Stored entries:
——————

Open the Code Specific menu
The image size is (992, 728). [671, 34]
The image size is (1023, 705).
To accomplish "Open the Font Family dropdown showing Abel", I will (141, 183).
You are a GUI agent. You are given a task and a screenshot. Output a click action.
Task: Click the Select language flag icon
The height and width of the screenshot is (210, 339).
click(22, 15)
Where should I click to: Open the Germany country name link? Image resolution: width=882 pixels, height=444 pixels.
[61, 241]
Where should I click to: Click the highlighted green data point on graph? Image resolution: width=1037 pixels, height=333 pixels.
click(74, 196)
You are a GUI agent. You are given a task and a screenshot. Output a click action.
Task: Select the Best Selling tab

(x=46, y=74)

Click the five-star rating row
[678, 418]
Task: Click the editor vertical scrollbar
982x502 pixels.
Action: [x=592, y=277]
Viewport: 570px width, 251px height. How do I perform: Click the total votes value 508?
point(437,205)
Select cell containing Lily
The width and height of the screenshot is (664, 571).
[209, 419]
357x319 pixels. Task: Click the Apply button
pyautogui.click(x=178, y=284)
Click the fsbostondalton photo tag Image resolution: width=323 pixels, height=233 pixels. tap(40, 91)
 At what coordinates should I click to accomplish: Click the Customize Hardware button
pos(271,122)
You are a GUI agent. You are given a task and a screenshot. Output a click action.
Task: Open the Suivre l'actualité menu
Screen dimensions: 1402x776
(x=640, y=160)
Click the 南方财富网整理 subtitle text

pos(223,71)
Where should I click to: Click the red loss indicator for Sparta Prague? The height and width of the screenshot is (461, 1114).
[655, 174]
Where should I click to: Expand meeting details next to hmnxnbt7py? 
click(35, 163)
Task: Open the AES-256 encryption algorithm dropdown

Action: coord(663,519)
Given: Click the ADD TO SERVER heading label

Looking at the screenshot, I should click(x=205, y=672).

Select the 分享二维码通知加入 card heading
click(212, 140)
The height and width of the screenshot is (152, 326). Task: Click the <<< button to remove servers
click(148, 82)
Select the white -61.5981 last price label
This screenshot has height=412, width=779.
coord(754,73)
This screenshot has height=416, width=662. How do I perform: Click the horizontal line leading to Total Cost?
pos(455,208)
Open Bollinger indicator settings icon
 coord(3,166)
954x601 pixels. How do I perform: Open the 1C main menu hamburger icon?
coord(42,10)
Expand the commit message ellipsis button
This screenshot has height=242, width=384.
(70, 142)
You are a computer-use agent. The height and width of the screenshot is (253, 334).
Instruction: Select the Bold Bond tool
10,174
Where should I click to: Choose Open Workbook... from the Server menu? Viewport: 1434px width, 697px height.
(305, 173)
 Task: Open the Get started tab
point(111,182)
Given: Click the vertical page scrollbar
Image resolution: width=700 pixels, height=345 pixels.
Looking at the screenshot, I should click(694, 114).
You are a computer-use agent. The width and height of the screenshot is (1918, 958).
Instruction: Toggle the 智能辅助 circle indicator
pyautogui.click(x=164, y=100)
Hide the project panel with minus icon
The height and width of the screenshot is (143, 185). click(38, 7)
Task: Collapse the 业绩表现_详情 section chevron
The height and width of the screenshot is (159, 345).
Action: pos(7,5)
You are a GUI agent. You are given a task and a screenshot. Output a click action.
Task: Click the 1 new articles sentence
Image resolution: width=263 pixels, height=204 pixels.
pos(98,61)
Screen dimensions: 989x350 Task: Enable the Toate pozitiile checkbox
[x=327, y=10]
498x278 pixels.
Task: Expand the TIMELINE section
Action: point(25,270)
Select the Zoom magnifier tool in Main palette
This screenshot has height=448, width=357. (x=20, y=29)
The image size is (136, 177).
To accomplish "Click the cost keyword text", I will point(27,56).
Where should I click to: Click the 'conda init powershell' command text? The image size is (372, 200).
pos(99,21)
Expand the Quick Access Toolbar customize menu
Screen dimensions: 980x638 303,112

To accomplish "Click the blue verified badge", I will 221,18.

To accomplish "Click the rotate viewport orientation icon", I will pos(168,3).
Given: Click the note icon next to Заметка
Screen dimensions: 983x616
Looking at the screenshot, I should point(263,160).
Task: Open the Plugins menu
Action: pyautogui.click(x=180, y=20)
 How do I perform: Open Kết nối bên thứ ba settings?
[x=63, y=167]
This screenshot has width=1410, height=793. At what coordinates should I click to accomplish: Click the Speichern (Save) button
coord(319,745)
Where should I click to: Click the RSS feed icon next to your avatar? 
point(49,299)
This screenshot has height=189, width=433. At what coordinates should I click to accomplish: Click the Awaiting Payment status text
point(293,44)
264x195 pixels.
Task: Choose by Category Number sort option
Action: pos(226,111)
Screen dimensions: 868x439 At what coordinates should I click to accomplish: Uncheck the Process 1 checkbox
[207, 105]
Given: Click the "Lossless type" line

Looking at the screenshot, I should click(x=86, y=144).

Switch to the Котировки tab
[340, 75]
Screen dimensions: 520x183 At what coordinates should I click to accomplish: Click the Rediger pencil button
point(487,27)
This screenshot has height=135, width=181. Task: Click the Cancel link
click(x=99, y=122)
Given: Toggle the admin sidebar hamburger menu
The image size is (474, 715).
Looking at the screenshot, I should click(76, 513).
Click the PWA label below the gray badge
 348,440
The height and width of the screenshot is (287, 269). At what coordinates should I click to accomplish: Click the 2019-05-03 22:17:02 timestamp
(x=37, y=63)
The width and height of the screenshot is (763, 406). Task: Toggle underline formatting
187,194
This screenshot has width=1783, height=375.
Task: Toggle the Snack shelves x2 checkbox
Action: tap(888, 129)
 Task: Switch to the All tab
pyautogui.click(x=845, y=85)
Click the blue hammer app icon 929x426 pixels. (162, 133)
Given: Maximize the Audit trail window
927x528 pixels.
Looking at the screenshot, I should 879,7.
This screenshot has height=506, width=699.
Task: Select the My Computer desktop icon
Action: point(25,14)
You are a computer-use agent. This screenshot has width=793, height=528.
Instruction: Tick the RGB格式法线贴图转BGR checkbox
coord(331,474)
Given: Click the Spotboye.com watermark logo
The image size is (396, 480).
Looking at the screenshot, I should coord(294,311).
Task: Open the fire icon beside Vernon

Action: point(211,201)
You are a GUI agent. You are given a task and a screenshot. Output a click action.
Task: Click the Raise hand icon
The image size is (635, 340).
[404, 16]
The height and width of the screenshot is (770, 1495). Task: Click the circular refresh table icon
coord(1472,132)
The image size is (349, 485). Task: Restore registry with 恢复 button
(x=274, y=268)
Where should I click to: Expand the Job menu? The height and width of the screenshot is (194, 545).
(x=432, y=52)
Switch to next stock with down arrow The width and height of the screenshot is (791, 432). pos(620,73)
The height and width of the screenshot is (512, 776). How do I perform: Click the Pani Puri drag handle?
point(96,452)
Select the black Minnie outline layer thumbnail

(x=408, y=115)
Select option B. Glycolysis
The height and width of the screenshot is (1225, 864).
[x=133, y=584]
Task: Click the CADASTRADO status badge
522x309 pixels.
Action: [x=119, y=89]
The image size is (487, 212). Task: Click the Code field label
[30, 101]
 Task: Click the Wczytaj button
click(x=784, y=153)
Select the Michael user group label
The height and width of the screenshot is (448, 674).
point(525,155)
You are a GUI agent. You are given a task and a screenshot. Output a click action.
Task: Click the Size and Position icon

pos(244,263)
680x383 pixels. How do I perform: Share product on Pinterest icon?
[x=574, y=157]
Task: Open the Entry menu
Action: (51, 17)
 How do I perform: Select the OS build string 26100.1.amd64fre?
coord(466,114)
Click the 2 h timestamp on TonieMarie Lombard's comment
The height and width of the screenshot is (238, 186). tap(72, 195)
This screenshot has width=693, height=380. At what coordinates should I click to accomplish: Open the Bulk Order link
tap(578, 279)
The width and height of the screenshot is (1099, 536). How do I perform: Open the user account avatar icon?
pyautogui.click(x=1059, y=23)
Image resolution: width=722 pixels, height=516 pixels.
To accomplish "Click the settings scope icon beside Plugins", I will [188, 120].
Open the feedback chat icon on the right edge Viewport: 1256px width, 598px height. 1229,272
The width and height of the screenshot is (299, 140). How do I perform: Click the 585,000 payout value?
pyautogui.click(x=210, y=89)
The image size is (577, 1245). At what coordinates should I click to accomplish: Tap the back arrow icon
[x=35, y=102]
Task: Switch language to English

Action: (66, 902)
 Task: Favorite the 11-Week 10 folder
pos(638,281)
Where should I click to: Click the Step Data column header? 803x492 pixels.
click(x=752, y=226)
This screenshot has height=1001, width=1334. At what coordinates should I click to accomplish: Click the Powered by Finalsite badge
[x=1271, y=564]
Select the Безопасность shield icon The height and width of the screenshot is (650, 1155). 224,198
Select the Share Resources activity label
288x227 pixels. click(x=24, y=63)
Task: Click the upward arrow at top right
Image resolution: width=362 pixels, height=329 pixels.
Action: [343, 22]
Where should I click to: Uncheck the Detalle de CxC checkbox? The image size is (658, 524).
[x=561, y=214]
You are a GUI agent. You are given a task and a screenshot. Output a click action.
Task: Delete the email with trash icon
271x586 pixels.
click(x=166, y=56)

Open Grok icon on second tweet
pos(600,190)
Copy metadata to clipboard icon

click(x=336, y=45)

——————

Your assignment:
Set down, exactly as they stand above, the lines starting with the line with "The image size is (136, 177)." and going on through the line with "Given: Click the note icon next to Заметка", and no others.

Response area:
The image size is (136, 177).
To accomplish "Click the cost keyword text", I will point(27,56).
Where should I click to: Click the 'conda init powershell' command text? The image size is (372, 200).
pos(99,21)
Expand the Quick Access Toolbar customize menu
Screen dimensions: 980x638 303,112

To accomplish "Click the blue verified badge", I will 221,18.

To accomplish "Click the rotate viewport orientation icon", I will pos(168,3).
Given: Click the note icon next to Заметка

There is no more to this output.